Re: How many of you have bought a used boat with no title ?
NJ is now demanding a notarized bill of sale even with a title from out of state.
What I found was that so long as the first time you try to register it, they accept your info and give you no grief, it goes right through with an out of state boat, from a non title state, but you must have a third party notarized receipt, you will need a state Marine Police HIN inspection, and the boat must have a current and valid out of state registration. The problems I just went through were due to the fact that neither boat I bought had current out of state registrations, they had been dormant for many years, if they were even ever registered. NJ at first told me to go back to the seller, and make them register the boat, which would have meant far more on the part of the seller than they were willing to do, and PA would not register the boat in their name for me either. It had to be done at a notary, and the owner had to be present. That was not going to happen for a $60 boat. If I hadn't been looking for over 20 years for another one of these boats, I'd have not bothered. But I liked the boat.

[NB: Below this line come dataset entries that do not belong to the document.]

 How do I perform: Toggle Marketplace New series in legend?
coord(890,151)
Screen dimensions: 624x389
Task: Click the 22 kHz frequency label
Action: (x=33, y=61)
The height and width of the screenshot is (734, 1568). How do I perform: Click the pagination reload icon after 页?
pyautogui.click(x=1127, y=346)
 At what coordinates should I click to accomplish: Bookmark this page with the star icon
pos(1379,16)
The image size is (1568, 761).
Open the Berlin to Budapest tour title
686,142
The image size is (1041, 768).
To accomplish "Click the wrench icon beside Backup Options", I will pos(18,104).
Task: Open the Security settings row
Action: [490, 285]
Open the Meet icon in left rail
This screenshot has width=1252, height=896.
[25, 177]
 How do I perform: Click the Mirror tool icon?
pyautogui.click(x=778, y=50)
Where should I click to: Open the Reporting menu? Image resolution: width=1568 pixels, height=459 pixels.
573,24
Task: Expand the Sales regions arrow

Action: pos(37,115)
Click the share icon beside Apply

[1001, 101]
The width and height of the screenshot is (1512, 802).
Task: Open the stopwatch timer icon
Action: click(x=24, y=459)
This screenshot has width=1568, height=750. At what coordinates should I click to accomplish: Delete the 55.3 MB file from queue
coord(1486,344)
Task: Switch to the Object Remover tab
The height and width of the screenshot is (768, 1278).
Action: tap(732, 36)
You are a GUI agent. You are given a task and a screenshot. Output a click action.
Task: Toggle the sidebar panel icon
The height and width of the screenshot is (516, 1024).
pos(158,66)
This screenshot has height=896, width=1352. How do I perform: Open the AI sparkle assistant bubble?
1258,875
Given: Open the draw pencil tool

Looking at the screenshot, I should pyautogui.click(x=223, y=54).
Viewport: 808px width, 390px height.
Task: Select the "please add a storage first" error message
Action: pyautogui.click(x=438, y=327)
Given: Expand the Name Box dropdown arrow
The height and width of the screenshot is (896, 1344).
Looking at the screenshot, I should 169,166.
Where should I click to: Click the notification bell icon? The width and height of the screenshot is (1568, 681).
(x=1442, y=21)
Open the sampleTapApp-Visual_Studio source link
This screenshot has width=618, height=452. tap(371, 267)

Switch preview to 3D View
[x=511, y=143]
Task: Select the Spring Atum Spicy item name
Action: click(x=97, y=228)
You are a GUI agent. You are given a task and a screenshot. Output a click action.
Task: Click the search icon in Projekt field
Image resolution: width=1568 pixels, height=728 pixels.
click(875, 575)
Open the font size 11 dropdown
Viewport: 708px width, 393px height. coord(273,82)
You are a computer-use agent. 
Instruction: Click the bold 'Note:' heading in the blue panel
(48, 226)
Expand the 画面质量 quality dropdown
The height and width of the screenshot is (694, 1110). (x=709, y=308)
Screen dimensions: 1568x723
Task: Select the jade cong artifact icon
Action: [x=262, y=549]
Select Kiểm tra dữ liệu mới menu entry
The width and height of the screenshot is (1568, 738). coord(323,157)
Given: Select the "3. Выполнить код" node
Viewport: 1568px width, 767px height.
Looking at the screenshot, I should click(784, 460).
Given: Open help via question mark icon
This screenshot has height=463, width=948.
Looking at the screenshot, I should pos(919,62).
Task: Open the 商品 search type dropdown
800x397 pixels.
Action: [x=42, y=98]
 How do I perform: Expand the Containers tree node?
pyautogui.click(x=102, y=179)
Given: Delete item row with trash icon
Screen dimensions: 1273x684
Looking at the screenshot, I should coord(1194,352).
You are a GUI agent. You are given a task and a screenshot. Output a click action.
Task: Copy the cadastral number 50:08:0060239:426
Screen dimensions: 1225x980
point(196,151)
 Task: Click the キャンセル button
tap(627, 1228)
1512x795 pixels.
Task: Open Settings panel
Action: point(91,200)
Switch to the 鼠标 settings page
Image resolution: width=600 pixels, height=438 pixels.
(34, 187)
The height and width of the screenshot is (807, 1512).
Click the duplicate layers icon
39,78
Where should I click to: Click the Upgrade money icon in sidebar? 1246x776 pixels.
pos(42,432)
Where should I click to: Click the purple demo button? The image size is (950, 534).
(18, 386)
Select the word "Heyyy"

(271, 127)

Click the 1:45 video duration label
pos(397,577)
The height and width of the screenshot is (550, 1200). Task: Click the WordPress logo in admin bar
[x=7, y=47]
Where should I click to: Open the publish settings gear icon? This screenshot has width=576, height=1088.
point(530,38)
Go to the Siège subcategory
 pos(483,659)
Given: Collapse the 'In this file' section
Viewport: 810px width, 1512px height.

After two trips to have the boat inspected in NJ, and 5 trips to the MVS here, and 5 trips to PA, to get various items notarized and signed, I finally got a title for the one. The second one, which had a NJ title at one point, but had been sold to a PA owner, still had its NJ reg numbers on the bow, those got me the name of the original owner. Who was dead. After 7 trips to the DMV, three ads in the paper to find the dead guy to satisfy NJ abandoned title procedure, and 18 pages of BS explaining how I got the boat, (yanked it out of the bottom of someone's gold fish pond), I finally got a NJ title and new HIN number. If I didn't really like those two boats, and have a buyer for the one, I'd have sent them to become beer cans.
One of the hardest things to do was to convince the NJ MVS that PA does not title boats prior to 1998. The Marine Police even noted this on the inspection form, but the MVS refused to believe it. It was like they had never transferred a boat from PA before.
I have two more to deal with, both were out of state boats, with no titles and the one's registration is more than 30 years out of date, so they won't accept that at all, and the former owners are most likely dead.
The other, has no paperwork, was never registered anywhere, its been vegetating in a barn since 1968, the former owner died overseas, his parents are now dead, and I acquired the boat from an estate sale. No paperwork other than the receipt from the auction house, and a state police NCIC report and HIN report from the NJ State Marine Police Div. MVS still sees it as an abandoned boat and requires the full procedure of searching for it's rightful owner via newspaper ads, then it will require a court order to get a title so long as the judge that day is satisfied that there is no other rightful owner. The bad part about that whole process is that pretty much anyone could claim rights to that boat and screw up the whole process. Maybe even take possession of the boat by law, even without any proof of ownership.
the bad part is that the same court that can authorize it to go to auction in the first place, can reassign it's ownership regardless of the fact that they just sold the boat to me.
This is what makes me lean towards just paying one of those lost title companies for a title. It's quick and easy and since there's no HIN numbers on the boat anyway, it should be quick and painless.
I am inclined to take the boat to a non title state, register it and bring it back and transfer it here later and get a title. The boat has no numbers and no registration numbers on the hull at all. The registration card I do have is it's initial registration, with a set of state assigned numbers from 1968, which come back as no history at all.